May 15, 2012 - One more thing: Remember how the mysterious unnamed "official" from "an IAEA member country that is severely critical of Iran's assertions" and which "asserts they are a springboard for making atomic arms" and who "said the image is based on information from a person who had seen the chamber at the Parchin military site," also noted (as I already quoted above) that "going into detail" about the source of this ridiculous drawing "would endanger the life of that informant"?

Well, let's recall what Colin Powell told the United Nations Security Council on February 5, 2003 at the outset of his 75-minute cavalcade of lies that he subsequently called "one of my most momentous failures" and "the lowest point in my life":
The material I will present to you comes from a variety of sources. Some are U.S. sources. And some are those of other countries.

Some of the sources are technical, such as intercepted telephone conversations and photos taken by satellites. Other sources are people who have risked their lives to let the world know what Saddam Hussein is really up to.

I cannot tell you everything that we know. But what I can share with you, when combined with what all of us have learned over the years, is deeply troubling.
"Deeply troubling," is one way to put it.  War crimes and crimes against humanity is another.

*****

UPDATE III:

May 19, 2012 - Hey, remember when The New York Times reported:
The Bush Administration showed reconnaissance photographs to the United Nations Security Council today to back up its assertion that Iraq is trying to conceal equipment used for making nuclear explosives.

At a private briefing this morning, American intelligence officials showed the 15-member Council classified photographs of uranium-enrichment machinery being moved around on trucks or buried to evade detection by United Nations inspectors.
As noted above, that was in early 2003, right?  Wrong.  It was June 27, 1991 and the "Bush Administration" was that of George Herbert Walker Bush, not his imbecilic successor.

At that time, the United States' deputy representative to the U.N. Security Council, Alexander F. Watson, claimed that the U.S. had "'strong evidence' that Iraq was trying to conceal factories for manufacturing these weapons," yet government officials "said the photographs that were shown to the Security Council at the briefing this morning could not be released because they would enable experts to assess American reconnaissance capability."

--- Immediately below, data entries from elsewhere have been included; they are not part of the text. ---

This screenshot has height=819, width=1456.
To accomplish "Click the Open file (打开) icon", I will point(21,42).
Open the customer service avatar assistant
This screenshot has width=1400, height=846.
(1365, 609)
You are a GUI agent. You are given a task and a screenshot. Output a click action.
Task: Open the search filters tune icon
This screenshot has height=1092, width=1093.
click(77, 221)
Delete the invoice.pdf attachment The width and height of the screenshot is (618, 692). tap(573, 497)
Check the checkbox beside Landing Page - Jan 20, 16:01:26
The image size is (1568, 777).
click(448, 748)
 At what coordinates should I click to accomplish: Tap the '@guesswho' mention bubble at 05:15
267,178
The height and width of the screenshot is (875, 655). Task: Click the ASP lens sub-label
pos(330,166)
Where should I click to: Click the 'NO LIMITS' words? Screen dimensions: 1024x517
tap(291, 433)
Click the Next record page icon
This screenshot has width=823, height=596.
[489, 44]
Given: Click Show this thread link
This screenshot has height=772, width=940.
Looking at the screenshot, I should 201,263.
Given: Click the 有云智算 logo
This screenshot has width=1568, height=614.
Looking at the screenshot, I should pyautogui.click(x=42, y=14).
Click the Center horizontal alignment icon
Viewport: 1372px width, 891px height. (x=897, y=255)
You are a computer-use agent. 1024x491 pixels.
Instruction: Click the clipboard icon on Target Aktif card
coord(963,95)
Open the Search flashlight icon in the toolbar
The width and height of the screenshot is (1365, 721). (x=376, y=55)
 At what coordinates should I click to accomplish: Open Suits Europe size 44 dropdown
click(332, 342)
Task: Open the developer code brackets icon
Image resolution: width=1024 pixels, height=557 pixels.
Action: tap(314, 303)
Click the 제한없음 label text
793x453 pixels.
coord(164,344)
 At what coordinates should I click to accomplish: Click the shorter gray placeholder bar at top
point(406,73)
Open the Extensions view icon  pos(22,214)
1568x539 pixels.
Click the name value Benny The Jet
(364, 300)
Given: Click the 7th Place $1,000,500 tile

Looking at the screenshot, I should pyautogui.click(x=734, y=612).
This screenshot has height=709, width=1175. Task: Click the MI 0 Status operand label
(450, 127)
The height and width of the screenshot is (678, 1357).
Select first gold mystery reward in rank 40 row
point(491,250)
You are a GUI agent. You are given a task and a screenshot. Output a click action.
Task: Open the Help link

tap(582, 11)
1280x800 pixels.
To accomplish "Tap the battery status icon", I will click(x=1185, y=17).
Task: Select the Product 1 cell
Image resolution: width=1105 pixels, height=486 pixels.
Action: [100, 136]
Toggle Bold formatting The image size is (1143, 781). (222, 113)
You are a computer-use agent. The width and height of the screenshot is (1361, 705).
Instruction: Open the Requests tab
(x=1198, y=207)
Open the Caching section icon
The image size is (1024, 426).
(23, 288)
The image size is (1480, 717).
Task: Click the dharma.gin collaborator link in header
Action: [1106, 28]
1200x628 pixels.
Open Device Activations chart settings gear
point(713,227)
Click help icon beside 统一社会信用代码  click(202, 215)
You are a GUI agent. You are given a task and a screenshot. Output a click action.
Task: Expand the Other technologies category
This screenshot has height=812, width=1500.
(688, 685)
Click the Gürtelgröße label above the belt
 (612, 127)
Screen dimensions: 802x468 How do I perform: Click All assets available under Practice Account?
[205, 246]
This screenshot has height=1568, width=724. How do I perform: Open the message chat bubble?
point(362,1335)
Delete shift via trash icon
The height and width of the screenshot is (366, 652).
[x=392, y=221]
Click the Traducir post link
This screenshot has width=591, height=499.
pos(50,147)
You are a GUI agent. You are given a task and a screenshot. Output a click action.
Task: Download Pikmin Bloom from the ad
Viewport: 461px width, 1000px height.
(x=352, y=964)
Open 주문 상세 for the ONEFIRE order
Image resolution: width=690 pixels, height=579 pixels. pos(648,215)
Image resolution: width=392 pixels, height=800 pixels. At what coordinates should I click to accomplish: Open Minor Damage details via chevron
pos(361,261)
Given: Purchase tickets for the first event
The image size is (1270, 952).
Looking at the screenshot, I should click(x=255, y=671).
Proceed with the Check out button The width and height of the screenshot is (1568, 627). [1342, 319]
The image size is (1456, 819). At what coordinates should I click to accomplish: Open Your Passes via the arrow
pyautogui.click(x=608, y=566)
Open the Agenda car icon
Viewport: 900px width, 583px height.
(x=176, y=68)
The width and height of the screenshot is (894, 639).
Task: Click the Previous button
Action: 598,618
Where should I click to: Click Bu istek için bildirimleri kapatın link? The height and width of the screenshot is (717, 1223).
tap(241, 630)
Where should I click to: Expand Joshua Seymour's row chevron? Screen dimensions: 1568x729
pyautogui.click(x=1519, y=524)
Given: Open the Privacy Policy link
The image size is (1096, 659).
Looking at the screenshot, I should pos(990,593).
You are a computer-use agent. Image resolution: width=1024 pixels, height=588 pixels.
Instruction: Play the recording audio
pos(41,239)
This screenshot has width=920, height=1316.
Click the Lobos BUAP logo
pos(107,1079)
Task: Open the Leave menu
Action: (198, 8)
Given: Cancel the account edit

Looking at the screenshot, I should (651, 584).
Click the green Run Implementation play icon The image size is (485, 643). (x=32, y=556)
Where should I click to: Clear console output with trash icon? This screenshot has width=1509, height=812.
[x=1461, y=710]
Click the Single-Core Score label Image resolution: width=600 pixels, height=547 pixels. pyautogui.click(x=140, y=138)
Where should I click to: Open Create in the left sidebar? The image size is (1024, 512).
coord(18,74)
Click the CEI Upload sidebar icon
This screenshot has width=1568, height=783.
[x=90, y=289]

Furthermore, the Times reported that "a defecting Iraqi scientist" who had given himself up to American troops was insistent that "Baghdad had a secret nuclear weapons program in which it was using about 25 calutrons to produce highly enriched uranium" and "had suceeded in enriching some 90 pounds of uranium to weapons-grade level, providing it enough explosive material for several crude atomic bombs."  The paper of record then qualified its statements with this: "No trace of this uranium has been found by inspectors."

Meanwhile, the Times quoted State Department spokeswoman Margaret D. Tutwiler as declaring, "There is ample evidence from multiple sources that Iraq has been conducting a covert nuclear weapons program that has included activities to produce nuclear weapons material."

Uh huh.

*****

2 comments:

Anonymous said...

Bingo, Nima. This whole thing is beginning to smell more and more like the run-up to Iraq. Remember Powell's stupid graphics and his "You can tell this is a bio-weapons truck because they all have trailers."

BTW -- Israel gets its say in all IAEA decisions because according to the Congressional budget, IAEA gets no US funding unless Israel gets its say.

Round, and round, and round we go.

Anonymous said...

Isael is not only not a signatory of the NPT, they proliferated nuclear weapons-making techniques to South Africa. Israel's nukes are apparently predominantly enhanced radiation bombs ("neutron bombs") designed to kill with a minimum of damage to territory. Can you imagine the frothing and shrieking we'd hear if any other country in the region were developing such atrocious weapons?